Texas
7:24 pm
Mon May 19, 2014

Texas Agriculture Group Wants Tighter Controls on Ammonium Nitrate

An apartment complex near the West Fertilizer Plant was destroyed in an explosion April 2013. State lawmakers are considering ways to increase safety at facilities storing ammonium nitrate.
Credit Filipa Rodrigues for KUT News

A Texas agriculture industry group is calling for more stringent reporting by people who possess the fertilizer ammonium nitrate.
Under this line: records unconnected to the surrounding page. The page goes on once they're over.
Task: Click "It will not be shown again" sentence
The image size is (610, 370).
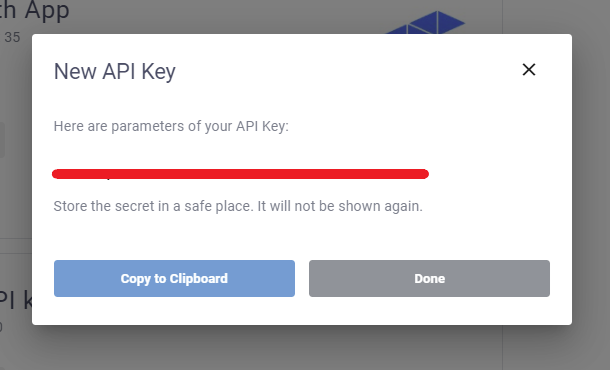Action: click(x=340, y=206)
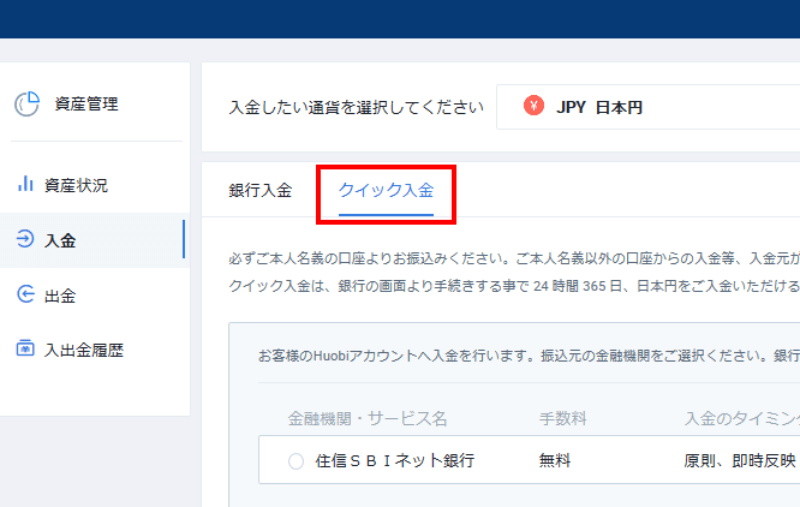Viewport: 800px width, 507px height.
Task: Select the 住信SBIネット銀行 radio button
Action: (x=295, y=461)
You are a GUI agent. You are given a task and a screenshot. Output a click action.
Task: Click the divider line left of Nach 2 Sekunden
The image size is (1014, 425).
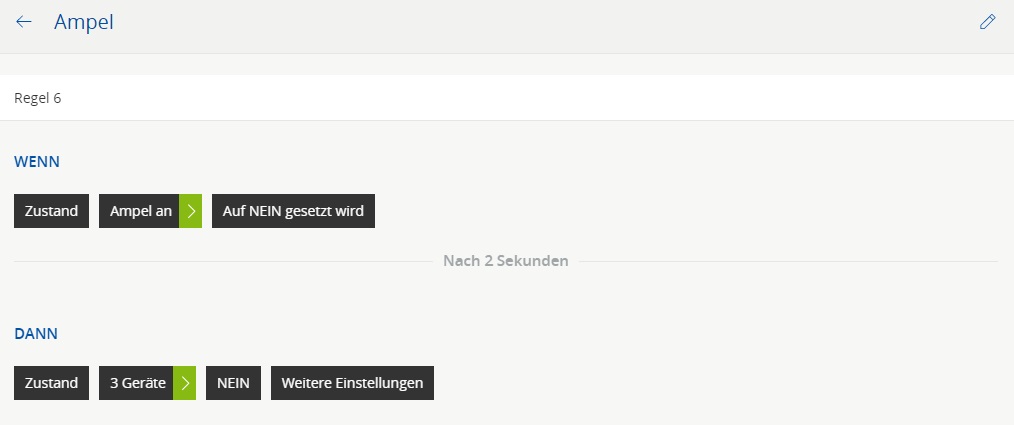(220, 261)
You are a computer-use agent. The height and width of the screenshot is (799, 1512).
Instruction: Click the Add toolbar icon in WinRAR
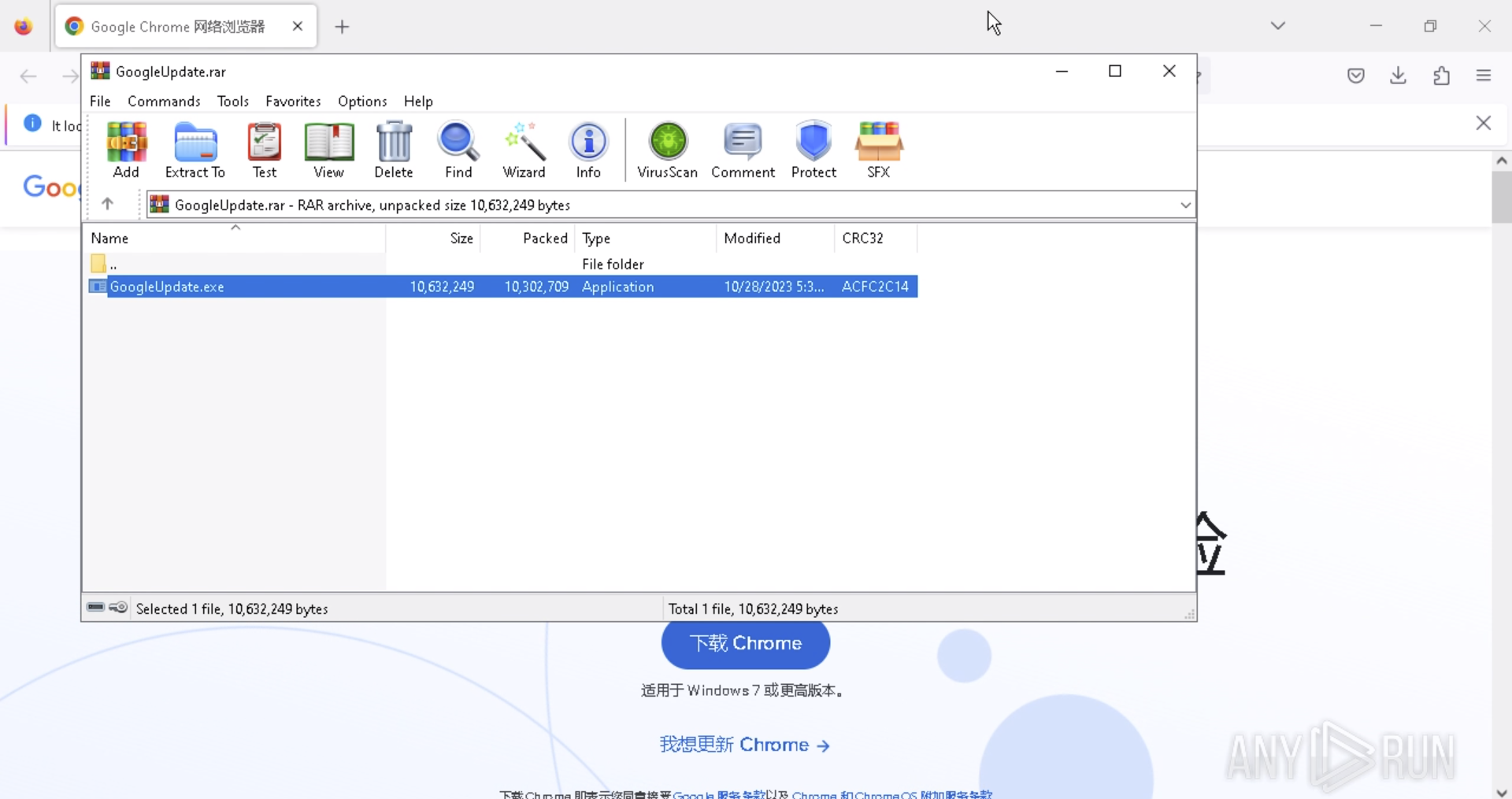coord(126,150)
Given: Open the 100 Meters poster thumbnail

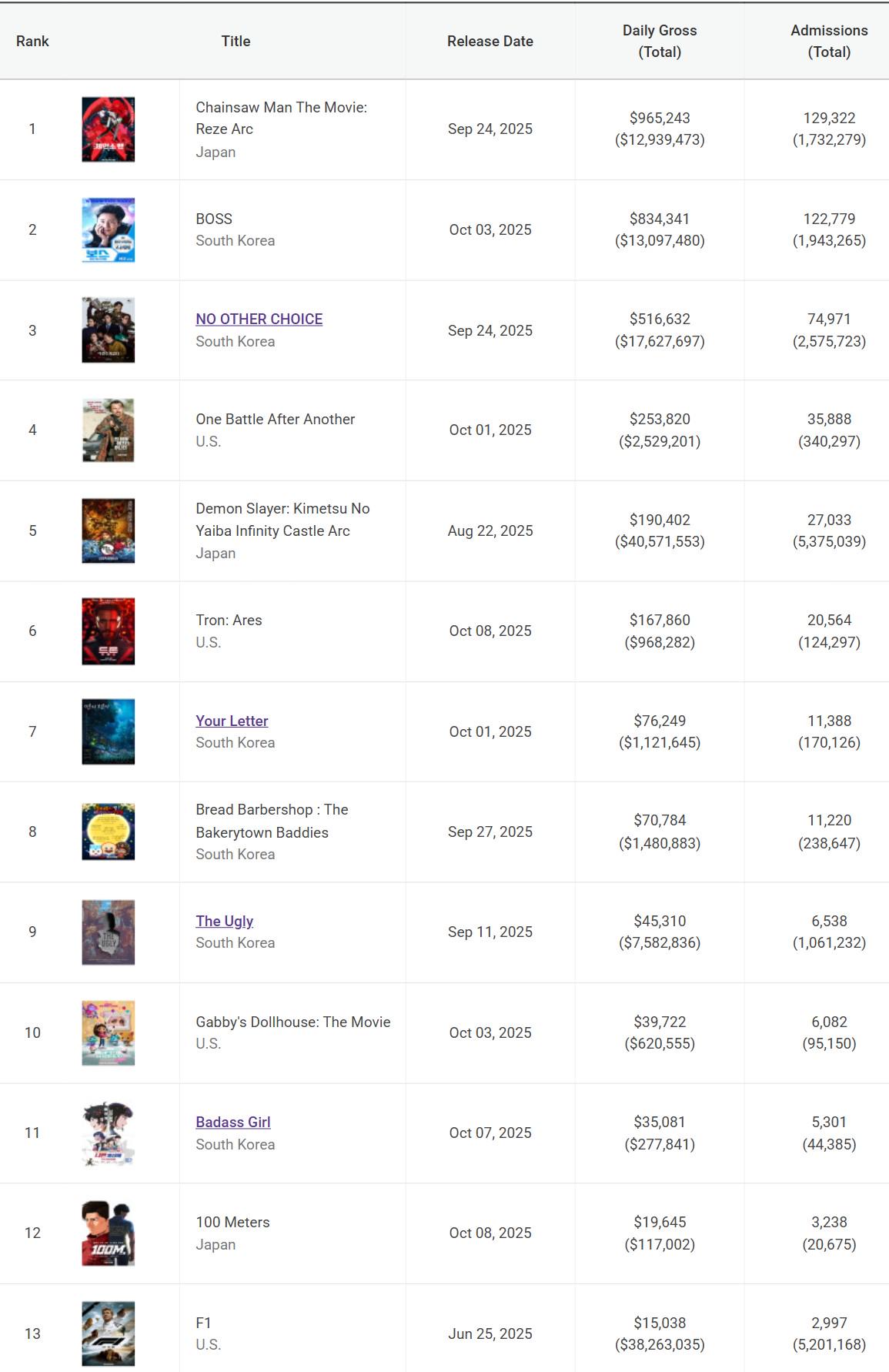Looking at the screenshot, I should click(x=109, y=1233).
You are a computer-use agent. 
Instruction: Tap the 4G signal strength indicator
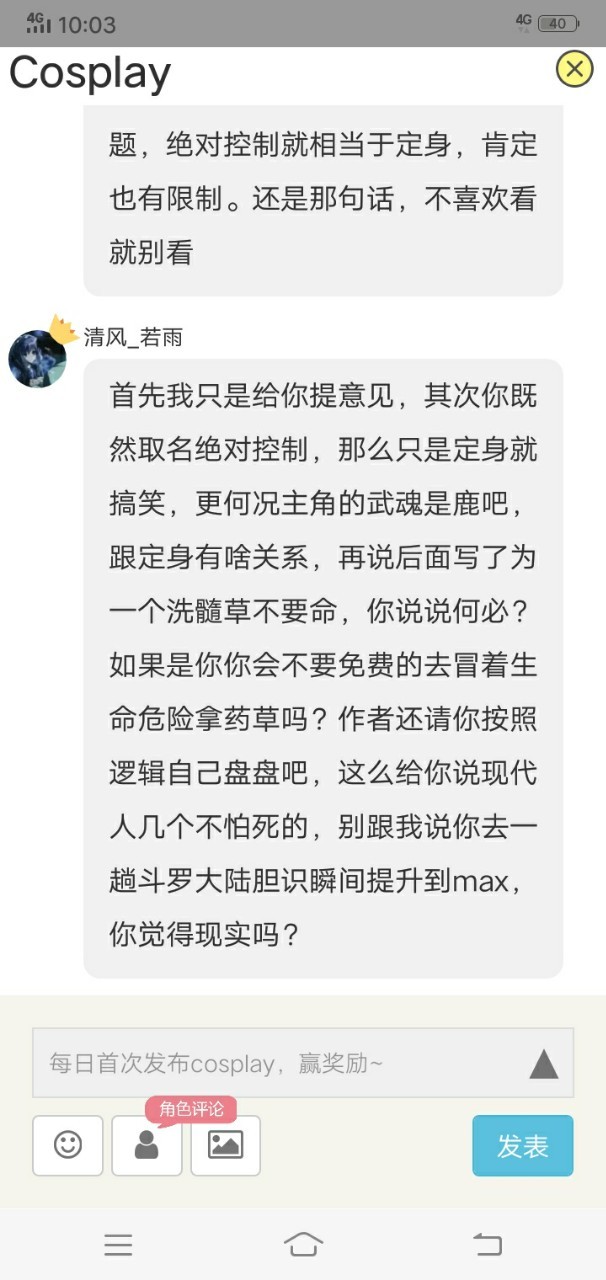point(38,23)
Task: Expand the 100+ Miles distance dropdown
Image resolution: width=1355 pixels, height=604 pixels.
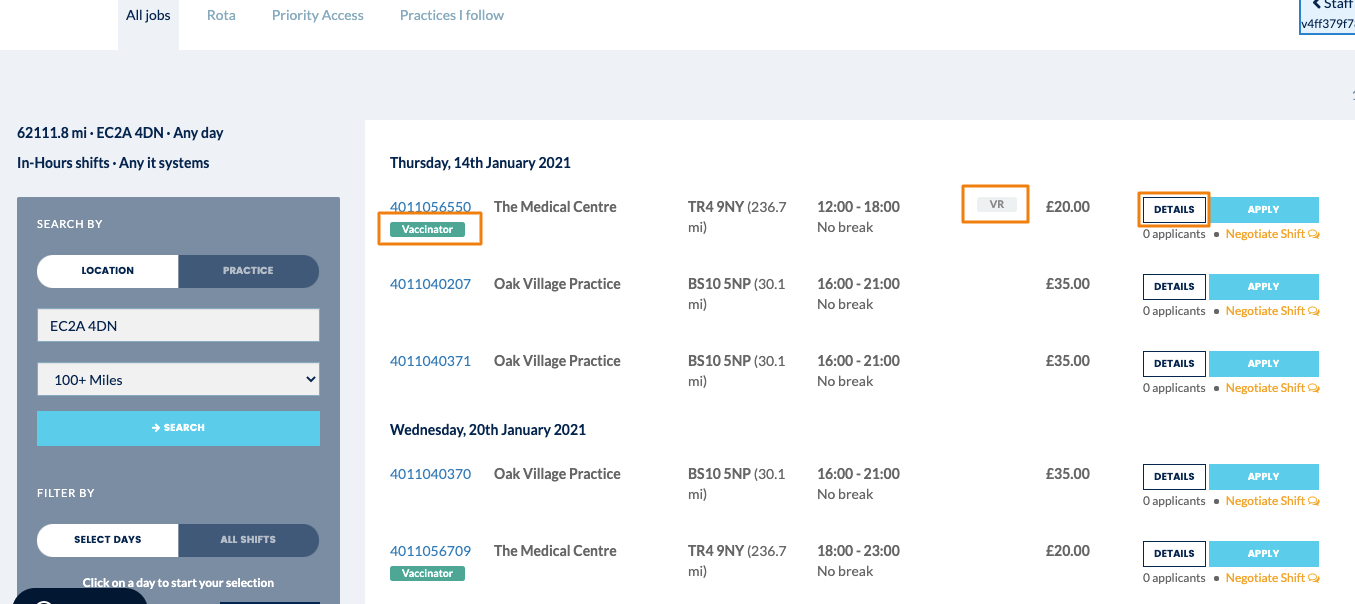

The Texas Ag Industries Association (TAIA) wants people with fewer than 10,000 pounds of the chemical to disclose to state officials how much they're storing and where.

"Even if you have a hundred pounds, you ought to be telling them that you [have it]. You can do a lot of damage with a hundred pounds of ammonium nitrate," TAIA president Donny Dippel told a panel of state senators today. The Senate Committee on Agriculture, Rural Affairs & Homeland Security held a hearing on ammonium nitrate safety in the wake of last year's fertilizer plant explosion in West that killed 15 people. 

Right now, facilities storing more than 10,000 pounds of ammonium nitrate have to file what’s known as a Tier II Report, explaining what they have and where it’s stored. The reporting was established by the federal government, but data is collected by the Texas Department of State Health Services. DSHS counts 194 sites in Texas storing more than 10,000 pounds of ammonium nitrate. 

But the DSHS official who oversees the program says facilities self-report what they held the previous year, and the agency has limited enforcement authority. 

"The authority is only if they fail to report or incorrectly report their holdings," DSHS assistant commissioner Kathryn Perkins told the panel of state senators. "And we typically do not penalize facilities. The focus in ensuring that that correct report is sent in."

The U.S. Chemical Safety Board's preliminary findings on the West explosion say it could have been prevented if it weren't for the "inability of federal, state and local regulatory agencies to identify a serious hazard and correct it."